• Selection
* * * * * * * * *

Using DrJava create a program that does the following:

Modify the LinkedList1 class presented in this chapter by adding sort() and reverse() methods. The reverse method reverses the order of the elements in the list, and the sort method rearranges the elements in the list so they are sorted in alphabetical order. Do not use recursion to implement either of these operations. Extend the graphical interface in the LinkedList1Demo class to support sort and reverse commands, and use it to test the new methods.

This should have two separate source files. You will need a source file for

LinkedList1 Class

LinkedList1Demo

Thank you to all who take the time to help! :)

LinkedList1 class:

/**

The LinkedList1 class implements a Linked list.

*/

class LinkedList1

{

/**

The Node class stores a list element

and a reference to the next node.

*/

private class Node

{

String value;

Node next;

/**

Constructor.

@param val The element to store in the node.

@param n The reference to the successor node.

*/

Node(String val, Node n)

{

value = val;

next = n;

}

/**

Constructor.

@param val The element to store in the node.

*/

Node(String val)

{

// Call the other (sister) constructor.

this(val, null);

}

}

private Node first; // list head

private Node last; // last element in list

/**

Constructor.

*/

public LinkedList1()

{

first = null;

last = null;

}

/**

The isEmpty method checks to see

if the list is empty.

@return true if list is empty,

false otherwise.

*/

public boolean isEmpty()

{

return first == null;

}

/**

The size method returns the length of the list.

@return The number of elements in the list.

*/

public int size()

{

int count = 0;

Node p = first;

while (p != null)

{

// There is an element at p

count ++;

p = p.next;

}

return count;

}

/**

The add method adds an element to

the end of the list.

@param e The value to add to the

end of the list.

*/

public void add(String e)

{

if (isEmpty())

{

first = new Node(e);

last = first;

}

else

{

// Add to end of existing list

last.next = new Node(e);

last = last.next;

}

}

/**

The add method adds an element at a position.

@param e The element to add to the list.

@param index The position at which to add

the element.

@exception IndexOutOfBoundsException When

index is out of bounds.

*/

public void add(int index, String e)

{

if (index < 0 || index > size())

{

String message = String.valueOf(index);

throw new IndexOutOfBoundsException(message);

}

// Index is at least 0

if (index == 0)

{

// New element goes at beginning

first = new Node(e, first);

if (last == null)

last = first;

return;

}

// Set a reference pred to point to the node that

// will be the predecessor of the new node

Node pred = first;

for (int k = 1; k <= index - 1; k++)

{

pred = pred.next;

}

// Splice in a node containing the new element

pred.next = new Node(e, pred.next);

// Is there a new last element ?

* * * * * * * * *

• Dataset rows

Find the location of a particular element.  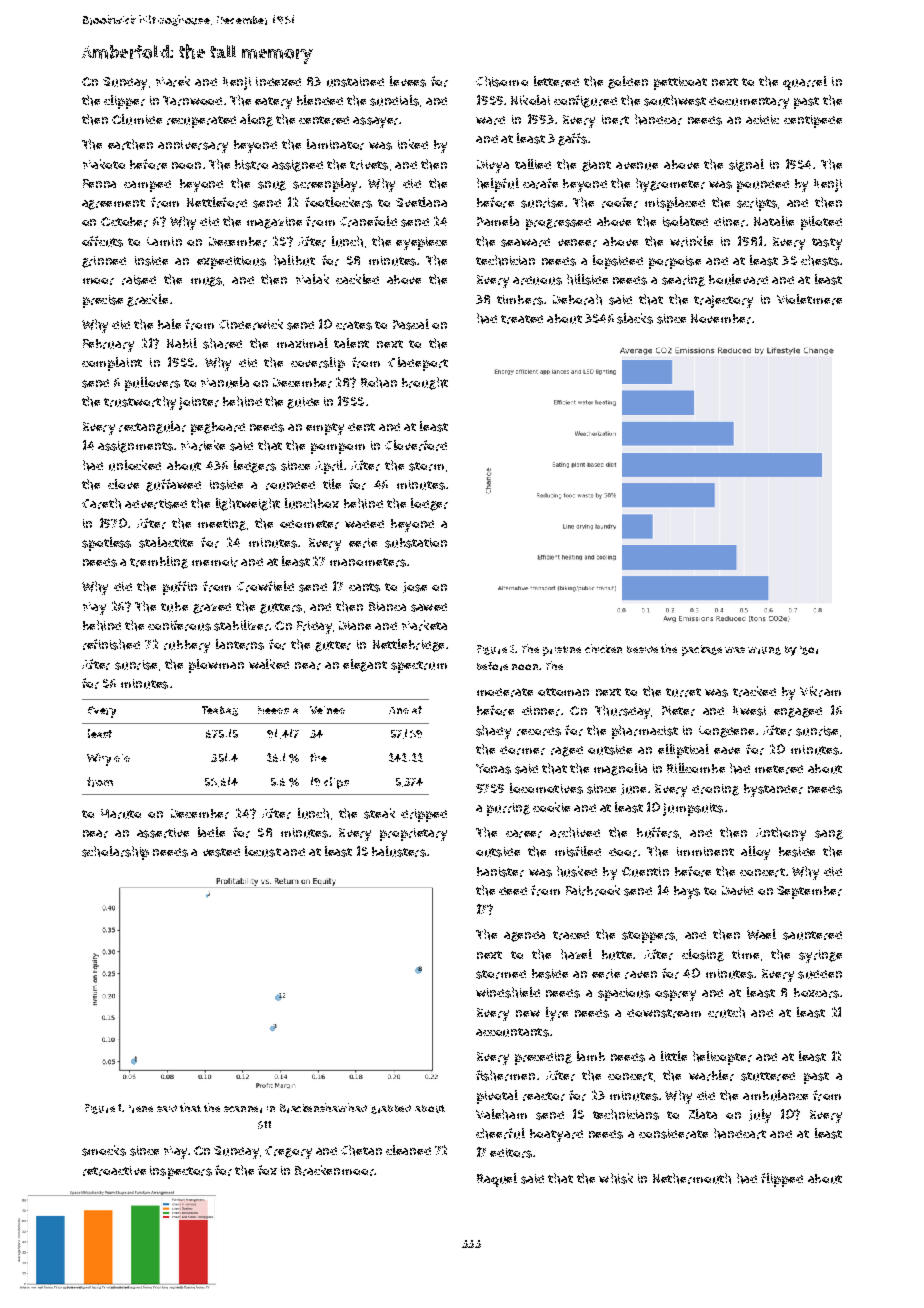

* * * * * * * * *

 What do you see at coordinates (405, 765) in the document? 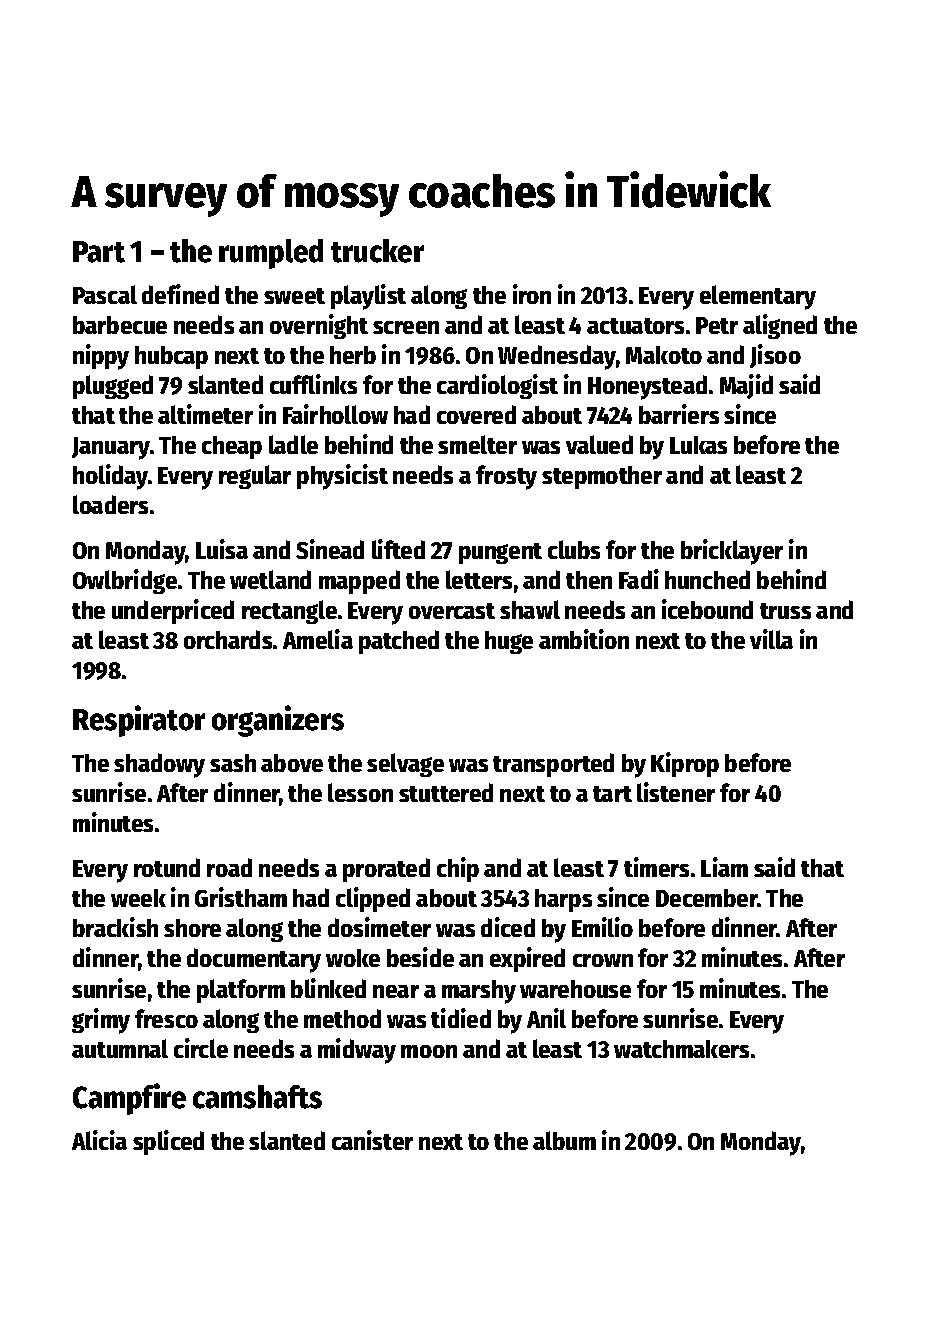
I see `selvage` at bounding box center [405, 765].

* * * * * * * * *

• Task description
In the forum post above, list every field declared in the Java code, giving each one's type and the class it belongs to.

• Written answer
- value: String, in Node
- next: Node, in Node
- first: Node, in LinkedList1
- last: Node, in LinkedList1